Issue Date: June 25, 2012
Chemical Outlook Dims For Europe
The main trade group for Europe’s chemical manufacturers now says European chemical output will not grow at all in 2012 because of the impact of the European Union’s debt crisis. The European Chemical Industry Council, or CEFIC, had earlier forecast a growth rate of 1.5%. In 2011, the region’s chemical output grew by only 1.3%.
“Domestic demand for chemicals will decline slightly as compared with 2011 as austerity measures in EU member states dampen business orders and inventory buildup remains flat, due to continued weak EU business sentiment,” says CEFIC Director General Hubert Mandery.
Even the lowered expectations are based on optimistic assumptions. For example, CEFIC assumes that problems of public-sector debt levels and bank weakness won’t become widespread among EU member states. It also makes assumptions about future growth rates in the U.S. and China, both of which are key export markets for European firms.
At the end of the first quarter of 2012, chemical executives in Europe and the U.S. said they expected stronger demand for chemicals in the second half of the year, but that lift may not occur, recent data suggest.

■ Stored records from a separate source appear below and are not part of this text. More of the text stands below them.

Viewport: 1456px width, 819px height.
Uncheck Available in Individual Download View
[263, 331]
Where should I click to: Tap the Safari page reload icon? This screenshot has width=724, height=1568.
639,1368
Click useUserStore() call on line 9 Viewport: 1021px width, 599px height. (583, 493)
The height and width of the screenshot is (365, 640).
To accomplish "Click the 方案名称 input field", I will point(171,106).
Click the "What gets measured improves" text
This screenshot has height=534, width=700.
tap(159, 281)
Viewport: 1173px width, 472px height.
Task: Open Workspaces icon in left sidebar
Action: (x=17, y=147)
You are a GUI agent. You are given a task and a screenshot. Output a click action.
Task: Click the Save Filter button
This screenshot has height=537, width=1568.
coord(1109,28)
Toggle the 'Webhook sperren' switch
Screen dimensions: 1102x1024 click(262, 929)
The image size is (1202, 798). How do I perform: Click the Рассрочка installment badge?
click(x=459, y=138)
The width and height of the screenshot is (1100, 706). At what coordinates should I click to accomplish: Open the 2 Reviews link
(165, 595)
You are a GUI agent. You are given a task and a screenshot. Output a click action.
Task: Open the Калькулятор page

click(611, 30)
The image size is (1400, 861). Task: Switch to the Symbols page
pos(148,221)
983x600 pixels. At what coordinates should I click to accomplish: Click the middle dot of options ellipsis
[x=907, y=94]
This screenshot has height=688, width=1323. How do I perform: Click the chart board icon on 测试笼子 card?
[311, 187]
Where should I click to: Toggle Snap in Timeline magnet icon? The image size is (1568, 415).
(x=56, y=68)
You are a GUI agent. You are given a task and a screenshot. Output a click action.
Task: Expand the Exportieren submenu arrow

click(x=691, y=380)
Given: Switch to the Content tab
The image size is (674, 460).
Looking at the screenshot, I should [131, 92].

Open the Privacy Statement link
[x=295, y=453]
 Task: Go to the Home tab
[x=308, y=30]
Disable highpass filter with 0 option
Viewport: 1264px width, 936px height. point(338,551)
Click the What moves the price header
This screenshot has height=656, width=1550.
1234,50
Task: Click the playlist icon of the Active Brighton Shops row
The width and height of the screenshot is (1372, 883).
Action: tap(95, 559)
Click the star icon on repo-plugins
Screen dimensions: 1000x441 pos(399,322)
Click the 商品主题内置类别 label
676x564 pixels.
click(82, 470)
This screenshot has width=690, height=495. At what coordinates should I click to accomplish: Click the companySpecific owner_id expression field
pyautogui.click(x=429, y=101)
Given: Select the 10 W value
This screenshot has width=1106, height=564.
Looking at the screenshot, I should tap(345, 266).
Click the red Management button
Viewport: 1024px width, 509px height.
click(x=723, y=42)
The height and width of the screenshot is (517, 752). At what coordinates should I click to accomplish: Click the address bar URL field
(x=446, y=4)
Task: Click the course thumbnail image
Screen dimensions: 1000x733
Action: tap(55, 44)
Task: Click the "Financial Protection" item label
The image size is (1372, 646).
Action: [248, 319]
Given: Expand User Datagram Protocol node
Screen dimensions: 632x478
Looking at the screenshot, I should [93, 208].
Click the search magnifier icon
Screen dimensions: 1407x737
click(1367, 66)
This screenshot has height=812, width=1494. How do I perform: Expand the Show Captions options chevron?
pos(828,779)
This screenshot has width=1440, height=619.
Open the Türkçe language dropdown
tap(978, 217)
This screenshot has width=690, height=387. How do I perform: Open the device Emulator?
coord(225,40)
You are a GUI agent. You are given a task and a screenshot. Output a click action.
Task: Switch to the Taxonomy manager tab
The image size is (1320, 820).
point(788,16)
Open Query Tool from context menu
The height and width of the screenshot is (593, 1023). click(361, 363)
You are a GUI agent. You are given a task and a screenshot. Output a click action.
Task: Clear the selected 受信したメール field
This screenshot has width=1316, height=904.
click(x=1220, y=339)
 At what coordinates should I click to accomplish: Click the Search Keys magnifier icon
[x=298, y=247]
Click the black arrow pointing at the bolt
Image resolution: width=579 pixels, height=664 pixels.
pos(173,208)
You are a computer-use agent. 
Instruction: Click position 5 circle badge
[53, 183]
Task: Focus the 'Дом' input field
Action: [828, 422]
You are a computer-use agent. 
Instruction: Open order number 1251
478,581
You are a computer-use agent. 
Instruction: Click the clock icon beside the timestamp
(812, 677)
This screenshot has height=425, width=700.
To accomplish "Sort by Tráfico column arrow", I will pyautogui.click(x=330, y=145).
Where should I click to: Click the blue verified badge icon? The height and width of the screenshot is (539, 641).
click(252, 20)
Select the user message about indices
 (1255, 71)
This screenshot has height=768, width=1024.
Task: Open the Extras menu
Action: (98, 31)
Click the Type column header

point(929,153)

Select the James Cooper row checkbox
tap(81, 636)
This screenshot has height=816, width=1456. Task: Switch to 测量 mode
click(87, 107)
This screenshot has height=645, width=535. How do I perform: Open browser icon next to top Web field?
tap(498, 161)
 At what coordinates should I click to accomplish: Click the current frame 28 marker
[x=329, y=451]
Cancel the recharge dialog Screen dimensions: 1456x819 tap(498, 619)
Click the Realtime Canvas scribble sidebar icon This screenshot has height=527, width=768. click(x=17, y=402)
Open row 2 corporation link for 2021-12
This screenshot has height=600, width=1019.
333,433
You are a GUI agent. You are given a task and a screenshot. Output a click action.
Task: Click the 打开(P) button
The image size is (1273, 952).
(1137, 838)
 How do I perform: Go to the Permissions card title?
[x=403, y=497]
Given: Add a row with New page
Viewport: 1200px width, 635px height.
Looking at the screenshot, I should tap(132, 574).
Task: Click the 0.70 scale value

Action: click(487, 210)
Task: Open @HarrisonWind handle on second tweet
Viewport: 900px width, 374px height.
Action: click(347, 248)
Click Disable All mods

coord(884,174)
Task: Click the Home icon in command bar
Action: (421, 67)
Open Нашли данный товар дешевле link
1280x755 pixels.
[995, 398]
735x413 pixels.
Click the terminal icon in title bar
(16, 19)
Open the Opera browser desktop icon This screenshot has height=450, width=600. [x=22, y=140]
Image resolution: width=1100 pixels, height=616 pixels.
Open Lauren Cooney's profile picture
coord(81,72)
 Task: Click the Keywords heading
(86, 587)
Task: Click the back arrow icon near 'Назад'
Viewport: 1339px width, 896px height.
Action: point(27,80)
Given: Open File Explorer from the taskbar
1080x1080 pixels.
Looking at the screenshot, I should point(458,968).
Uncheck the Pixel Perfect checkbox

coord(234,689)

In the U.S., T. Kevin Swift, chief economist at the American Chemistry Council, CEFIC’s U.S. counterpart, says recent weeks’ economic indicators are mixed; business inventories are up, but overall industrial production fell in May for the second time in the past three months.
“Retail sales were disappointing and reflect the slowing recovery,” Swift adds, explaining that consumers are worried about jobs, stock market returns, and another potential financial crisis.
Chemical industry economists have plenty of company in downgrading expectations. On June 8, Bruce C. Kasman, chief economist at investment bank JPMorgan Chase, lowered his forecast for global economic growth during the second half of the year to 2.1% from 2.6%.
CEFIC’s Mandery and ACC’s Swift argue that manufacturing would rebound with economic policies designed to instill greater business confidence. Further policy action is in fact expected from central banks, Kasman says, “but it is hard to envision a global response of meaningful size.”